**To do**
Give the rows from the line containing "The image size is (1150, 647)." through the line containing "In order to click on Chart" as a numbered list, leaving out blank lines.

**Exercise inputs**
******
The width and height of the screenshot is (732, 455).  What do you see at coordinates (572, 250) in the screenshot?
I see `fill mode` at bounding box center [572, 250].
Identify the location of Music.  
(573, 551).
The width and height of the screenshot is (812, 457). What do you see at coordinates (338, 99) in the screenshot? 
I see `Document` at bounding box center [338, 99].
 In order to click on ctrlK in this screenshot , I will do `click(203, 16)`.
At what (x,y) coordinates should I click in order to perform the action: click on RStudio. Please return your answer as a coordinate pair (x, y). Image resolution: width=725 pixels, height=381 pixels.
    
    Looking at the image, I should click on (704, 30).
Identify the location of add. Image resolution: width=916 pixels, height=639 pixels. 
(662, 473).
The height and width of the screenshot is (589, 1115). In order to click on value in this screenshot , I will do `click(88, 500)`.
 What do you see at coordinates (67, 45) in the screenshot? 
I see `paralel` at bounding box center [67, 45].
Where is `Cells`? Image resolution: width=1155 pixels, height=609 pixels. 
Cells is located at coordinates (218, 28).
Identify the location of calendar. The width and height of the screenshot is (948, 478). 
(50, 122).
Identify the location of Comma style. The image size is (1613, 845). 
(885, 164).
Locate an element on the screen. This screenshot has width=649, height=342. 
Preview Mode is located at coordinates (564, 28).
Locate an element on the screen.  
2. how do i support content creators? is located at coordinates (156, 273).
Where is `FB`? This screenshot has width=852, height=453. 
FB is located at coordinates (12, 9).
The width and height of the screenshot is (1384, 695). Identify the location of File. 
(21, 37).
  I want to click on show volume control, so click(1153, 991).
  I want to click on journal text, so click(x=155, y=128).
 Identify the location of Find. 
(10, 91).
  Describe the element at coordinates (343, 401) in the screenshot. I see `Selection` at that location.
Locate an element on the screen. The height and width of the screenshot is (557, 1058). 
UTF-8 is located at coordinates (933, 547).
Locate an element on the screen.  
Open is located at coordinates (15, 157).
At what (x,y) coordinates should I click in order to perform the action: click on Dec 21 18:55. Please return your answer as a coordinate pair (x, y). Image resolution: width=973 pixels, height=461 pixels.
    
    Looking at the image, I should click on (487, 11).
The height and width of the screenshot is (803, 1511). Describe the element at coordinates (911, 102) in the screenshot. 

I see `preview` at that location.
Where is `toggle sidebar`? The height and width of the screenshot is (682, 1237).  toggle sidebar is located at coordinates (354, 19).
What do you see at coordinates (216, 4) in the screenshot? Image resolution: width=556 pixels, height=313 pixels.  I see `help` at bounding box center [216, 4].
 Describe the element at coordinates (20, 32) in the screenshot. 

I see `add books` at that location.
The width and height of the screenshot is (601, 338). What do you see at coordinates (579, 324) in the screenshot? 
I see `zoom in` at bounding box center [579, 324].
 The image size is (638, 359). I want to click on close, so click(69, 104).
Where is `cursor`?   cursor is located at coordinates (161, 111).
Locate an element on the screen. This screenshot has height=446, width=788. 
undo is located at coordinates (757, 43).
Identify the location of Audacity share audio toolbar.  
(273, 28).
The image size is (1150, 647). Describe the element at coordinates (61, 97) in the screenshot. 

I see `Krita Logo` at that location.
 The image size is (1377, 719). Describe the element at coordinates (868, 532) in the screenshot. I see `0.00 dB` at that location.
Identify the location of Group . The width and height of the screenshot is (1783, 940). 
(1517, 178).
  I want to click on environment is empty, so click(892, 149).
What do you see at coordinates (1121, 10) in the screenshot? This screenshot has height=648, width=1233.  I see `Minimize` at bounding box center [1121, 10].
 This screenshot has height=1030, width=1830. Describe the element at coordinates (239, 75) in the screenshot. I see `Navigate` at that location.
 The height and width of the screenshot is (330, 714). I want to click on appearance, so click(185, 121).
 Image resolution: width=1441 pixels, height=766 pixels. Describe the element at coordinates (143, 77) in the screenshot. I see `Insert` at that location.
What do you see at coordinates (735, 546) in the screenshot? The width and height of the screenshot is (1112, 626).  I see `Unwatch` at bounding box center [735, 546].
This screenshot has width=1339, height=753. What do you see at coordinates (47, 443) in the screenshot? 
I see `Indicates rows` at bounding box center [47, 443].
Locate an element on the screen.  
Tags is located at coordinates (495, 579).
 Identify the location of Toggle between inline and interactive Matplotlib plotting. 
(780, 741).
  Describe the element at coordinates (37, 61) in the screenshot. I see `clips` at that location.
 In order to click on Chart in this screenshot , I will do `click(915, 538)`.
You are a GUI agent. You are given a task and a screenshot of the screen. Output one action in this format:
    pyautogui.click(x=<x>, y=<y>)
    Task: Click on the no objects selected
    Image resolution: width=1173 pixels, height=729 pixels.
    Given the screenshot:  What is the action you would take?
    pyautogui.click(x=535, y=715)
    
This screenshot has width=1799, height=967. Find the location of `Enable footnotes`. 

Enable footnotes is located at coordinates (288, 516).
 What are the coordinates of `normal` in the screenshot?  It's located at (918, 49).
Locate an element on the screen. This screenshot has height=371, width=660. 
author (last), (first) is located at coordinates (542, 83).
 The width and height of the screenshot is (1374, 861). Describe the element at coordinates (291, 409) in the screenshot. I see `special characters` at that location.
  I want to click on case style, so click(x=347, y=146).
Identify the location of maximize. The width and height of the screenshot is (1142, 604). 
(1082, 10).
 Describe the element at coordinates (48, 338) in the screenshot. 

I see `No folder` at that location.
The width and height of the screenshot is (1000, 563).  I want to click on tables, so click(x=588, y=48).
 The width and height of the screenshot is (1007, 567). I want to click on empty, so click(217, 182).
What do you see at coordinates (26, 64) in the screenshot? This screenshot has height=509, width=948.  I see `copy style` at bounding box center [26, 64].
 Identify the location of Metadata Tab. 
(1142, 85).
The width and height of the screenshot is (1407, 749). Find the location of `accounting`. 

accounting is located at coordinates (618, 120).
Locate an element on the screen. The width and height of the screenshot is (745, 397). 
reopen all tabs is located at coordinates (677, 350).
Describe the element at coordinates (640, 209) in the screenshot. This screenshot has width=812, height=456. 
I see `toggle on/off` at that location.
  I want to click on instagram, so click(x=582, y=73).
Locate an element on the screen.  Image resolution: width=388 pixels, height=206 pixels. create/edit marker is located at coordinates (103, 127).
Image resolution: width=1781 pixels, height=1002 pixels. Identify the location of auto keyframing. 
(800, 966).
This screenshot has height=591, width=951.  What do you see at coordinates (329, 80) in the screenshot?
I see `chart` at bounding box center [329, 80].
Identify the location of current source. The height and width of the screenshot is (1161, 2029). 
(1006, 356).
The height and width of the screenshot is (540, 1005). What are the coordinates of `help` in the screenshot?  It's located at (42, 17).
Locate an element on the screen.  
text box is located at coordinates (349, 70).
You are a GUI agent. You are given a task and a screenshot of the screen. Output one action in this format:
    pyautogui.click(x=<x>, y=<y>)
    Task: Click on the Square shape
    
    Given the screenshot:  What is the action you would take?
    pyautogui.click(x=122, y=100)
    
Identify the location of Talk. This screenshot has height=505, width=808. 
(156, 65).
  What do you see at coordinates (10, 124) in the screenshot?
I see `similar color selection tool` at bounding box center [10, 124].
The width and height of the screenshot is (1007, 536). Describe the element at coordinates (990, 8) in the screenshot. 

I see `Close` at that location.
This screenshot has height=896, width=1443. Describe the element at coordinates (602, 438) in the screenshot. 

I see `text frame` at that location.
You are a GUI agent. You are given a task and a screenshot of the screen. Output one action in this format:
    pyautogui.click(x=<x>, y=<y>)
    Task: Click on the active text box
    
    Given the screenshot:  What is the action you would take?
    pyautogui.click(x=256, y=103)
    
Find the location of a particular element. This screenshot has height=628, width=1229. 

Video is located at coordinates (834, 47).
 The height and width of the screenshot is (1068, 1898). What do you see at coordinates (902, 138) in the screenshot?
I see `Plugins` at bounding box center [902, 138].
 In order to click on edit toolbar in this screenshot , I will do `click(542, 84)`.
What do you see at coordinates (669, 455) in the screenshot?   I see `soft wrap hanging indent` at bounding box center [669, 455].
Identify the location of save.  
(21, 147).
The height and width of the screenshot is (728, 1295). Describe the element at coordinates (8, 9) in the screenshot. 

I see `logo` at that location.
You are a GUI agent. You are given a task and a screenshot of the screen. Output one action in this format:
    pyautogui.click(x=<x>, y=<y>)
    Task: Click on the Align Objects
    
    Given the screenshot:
******
**Written solution**
1. The image size is (1150, 647). Describe the element at coordinates (61, 97) in the screenshot. 
2. I see `Krita Logo` at that location.
3.  The image size is (1377, 719). Describe the element at coordinates (868, 532) in the screenshot. I see `0.00 dB` at that location.
4. Identify the location of Group . The width and height of the screenshot is (1783, 940). 
5. (1517, 178).
6.   I want to click on environment is empty, so click(892, 149).
7. What do you see at coordinates (1121, 10) in the screenshot? This screenshot has height=648, width=1233.  I see `Minimize` at bounding box center [1121, 10].
8.  This screenshot has height=1030, width=1830. Describe the element at coordinates (239, 75) in the screenshot. I see `Navigate` at that location.
9.  The height and width of the screenshot is (330, 714). I want to click on appearance, so click(185, 121).
10.  Image resolution: width=1441 pixels, height=766 pixels. Describe the element at coordinates (143, 77) in the screenshot. I see `Insert` at that location.
11. What do you see at coordinates (735, 546) in the screenshot? The width and height of the screenshot is (1112, 626).  I see `Unwatch` at bounding box center [735, 546].
12. This screenshot has width=1339, height=753. What do you see at coordinates (47, 443) in the screenshot? 
13. I see `Indicates rows` at bounding box center [47, 443].
14. Locate an element on the screen.  
15. Tags is located at coordinates (495, 579).
16.  Identify the location of Toggle between inline and interactive Matplotlib plotting. 
17. (780, 741).
18.   Describe the element at coordinates (37, 61) in the screenshot. I see `clips` at that location.
19.  In order to click on Chart in this screenshot , I will do `click(915, 538)`.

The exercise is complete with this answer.